::: Supplied records

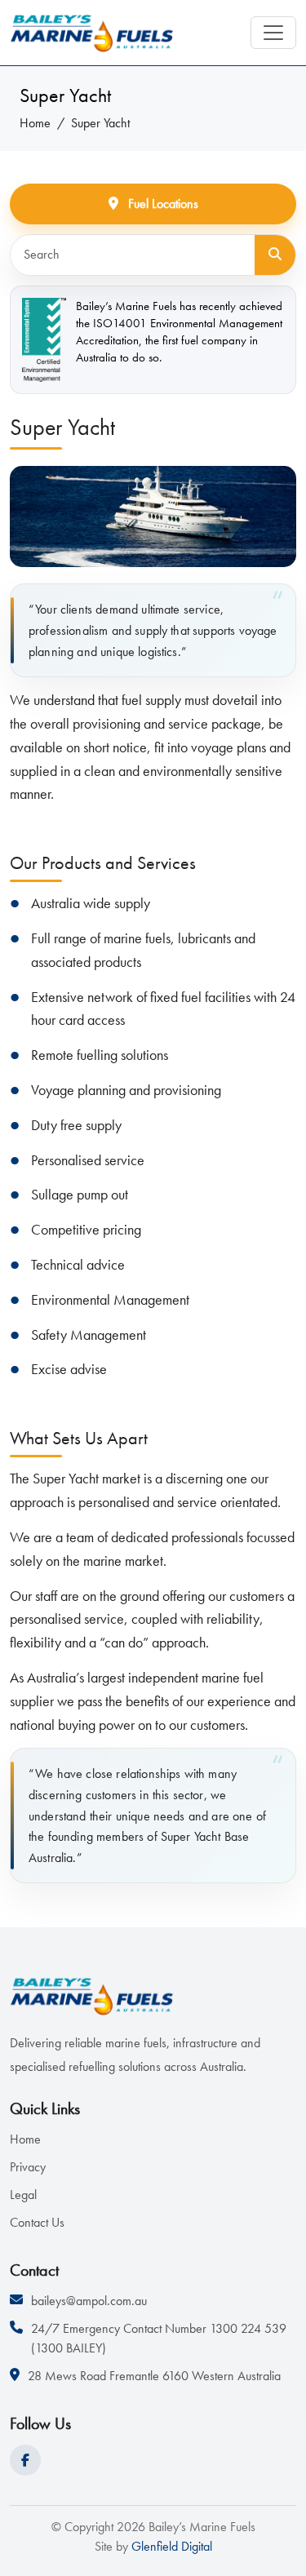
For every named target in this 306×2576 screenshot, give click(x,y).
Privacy (28, 2166)
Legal (23, 2194)
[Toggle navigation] (273, 32)
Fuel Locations (161, 203)
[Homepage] (91, 32)
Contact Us (37, 2222)
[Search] (275, 255)
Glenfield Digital (170, 2546)
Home (35, 122)
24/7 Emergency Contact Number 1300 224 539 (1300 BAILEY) (158, 2338)
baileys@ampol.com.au (89, 2300)
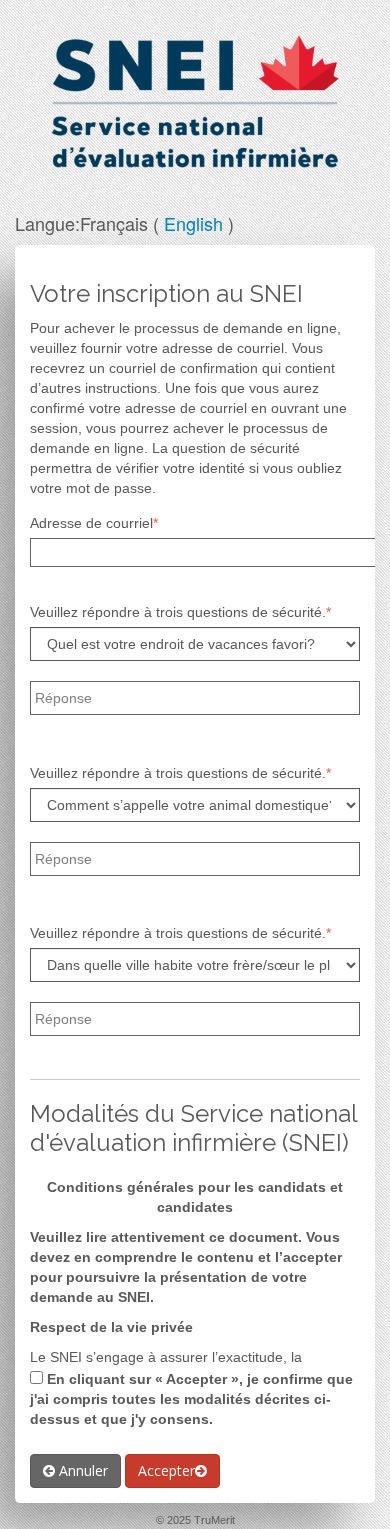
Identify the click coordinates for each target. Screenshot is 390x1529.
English (193, 223)
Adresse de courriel (91, 523)
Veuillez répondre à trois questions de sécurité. (178, 612)
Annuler (81, 1470)
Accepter (166, 1470)
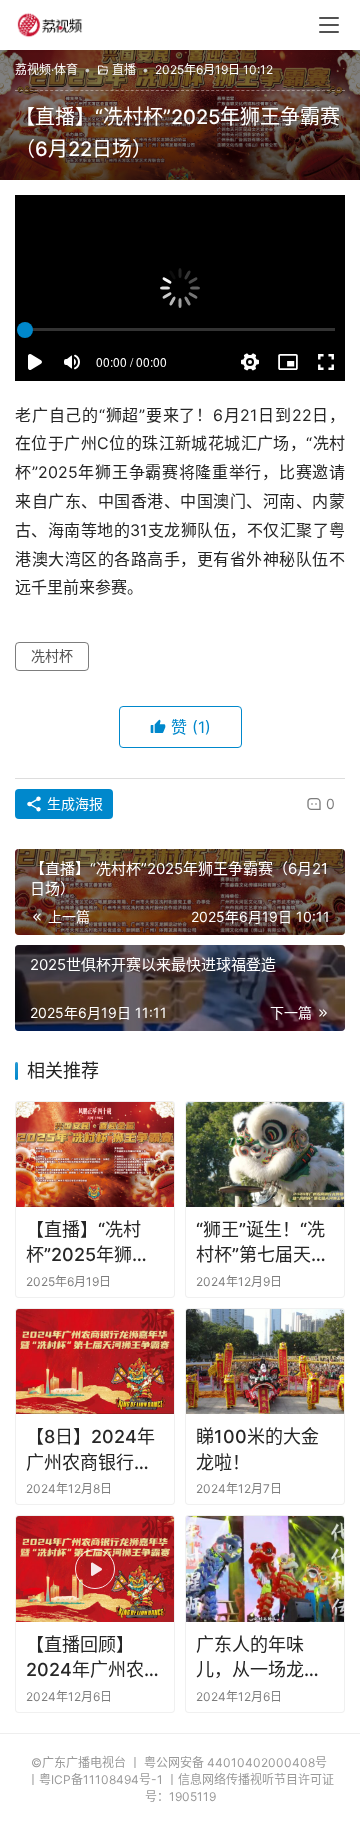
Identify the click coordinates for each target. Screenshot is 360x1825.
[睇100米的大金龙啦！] (265, 1361)
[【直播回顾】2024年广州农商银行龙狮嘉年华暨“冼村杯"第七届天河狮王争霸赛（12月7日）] (95, 1568)
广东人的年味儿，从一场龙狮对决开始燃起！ (259, 1658)
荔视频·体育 (46, 69)
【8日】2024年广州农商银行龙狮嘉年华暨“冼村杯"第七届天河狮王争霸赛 (92, 1450)
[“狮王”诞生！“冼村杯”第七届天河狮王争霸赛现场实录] (265, 1154)
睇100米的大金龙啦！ (257, 1449)
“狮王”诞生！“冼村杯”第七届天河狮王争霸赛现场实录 (262, 1243)
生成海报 (73, 803)
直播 (124, 69)
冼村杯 (52, 655)
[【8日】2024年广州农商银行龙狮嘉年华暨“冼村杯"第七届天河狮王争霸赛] (95, 1361)
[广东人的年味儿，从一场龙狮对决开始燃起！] (265, 1568)
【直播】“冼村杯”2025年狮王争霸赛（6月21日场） (88, 1243)
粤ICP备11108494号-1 (101, 1779)
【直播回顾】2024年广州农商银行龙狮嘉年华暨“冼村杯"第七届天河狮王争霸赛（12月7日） (94, 1658)
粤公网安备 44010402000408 (235, 1762)
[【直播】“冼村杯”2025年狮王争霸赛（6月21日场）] (95, 1154)
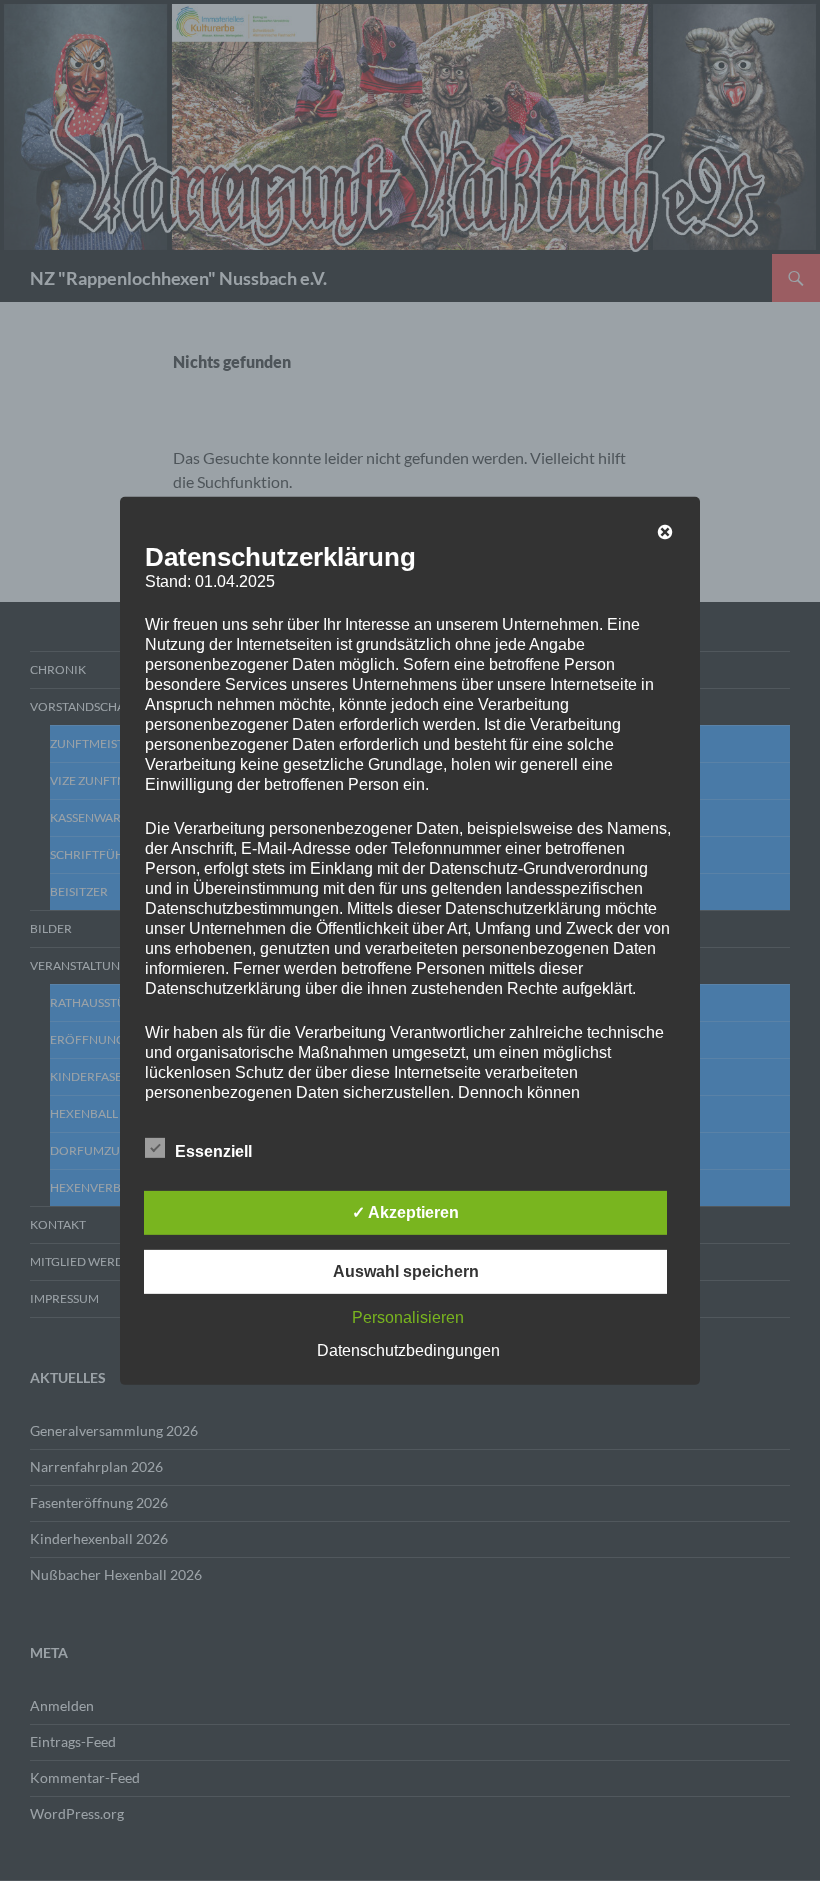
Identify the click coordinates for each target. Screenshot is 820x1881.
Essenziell (213, 1151)
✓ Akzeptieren (405, 1212)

::::::

**To do:**
Only the text of the entries belongs in the answer, copied exactly; the pictures stay out.

**Written answer:**
For every named target in this 306×2576 screenshot, give click(x,y).
Privacy (28, 2166)
Legal (23, 2194)
[Toggle navigation] (273, 32)
Fuel Locations (161, 203)
[Homepage] (91, 32)
Contact Us (37, 2222)
[Search] (275, 255)
Glenfield Digital (170, 2546)
Home (35, 122)
24/7 Emergency Contact Number 1300 224 539 (1300 BAILEY) (158, 2338)
baileys@ampol.com.au (89, 2300)
Identify the click coordinates for each target. Screenshot is 390x1529.
English (193, 223)
Adresse de courriel (91, 523)
Veuillez répondre à trois questions de sécurité. (178, 612)
Annuler (81, 1470)
Accepter (166, 1470)
Identify the click coordinates for each target. Screenshot is 360x1825.
[睇100米的大金龙啦！] (265, 1361)
[【直播回顾】2024年广州农商银行龙狮嘉年华暨“冼村杯"第七届天河狮王争霸赛（12月7日）] (95, 1568)
广东人的年味儿，从一场龙狮对决开始燃起！ (259, 1658)
荔视频·体育 (46, 69)
【8日】2024年广州农商银行龙狮嘉年华暨“冼村杯"第七届天河狮王争霸赛 (92, 1450)
[“狮王”诞生！“冼村杯”第七届天河狮王争霸赛现场实录] (265, 1154)
睇100米的大金龙啦！ (257, 1449)
“狮王”诞生！“冼村杯”第七届天河狮王争霸赛现场实录 (262, 1243)
生成海报 (73, 803)
直播 (124, 69)
冼村杯 (52, 655)
[【8日】2024年广州农商银行龙狮嘉年华暨“冼村杯"第七届天河狮王争霸赛] (95, 1361)
[广东人的年味儿，从一场龙狮对决开始燃起！] (265, 1568)
【直播】“冼村杯”2025年狮王争霸赛（6月21日场） (88, 1243)
粤ICP备11108494号-1 (101, 1779)
【直播回顾】2024年广州农商银行龙狮嘉年华暨“冼村杯"第七届天河狮王争霸赛（12月7日） (94, 1658)
粤公网安备 44010402000408 (235, 1762)
[【直播】“冼村杯”2025年狮王争霸赛（6月21日场）] (95, 1154)
Identify the click coordinates for each target. Screenshot is 820x1881.
Essenziell (213, 1151)
✓ Akzeptieren (405, 1212)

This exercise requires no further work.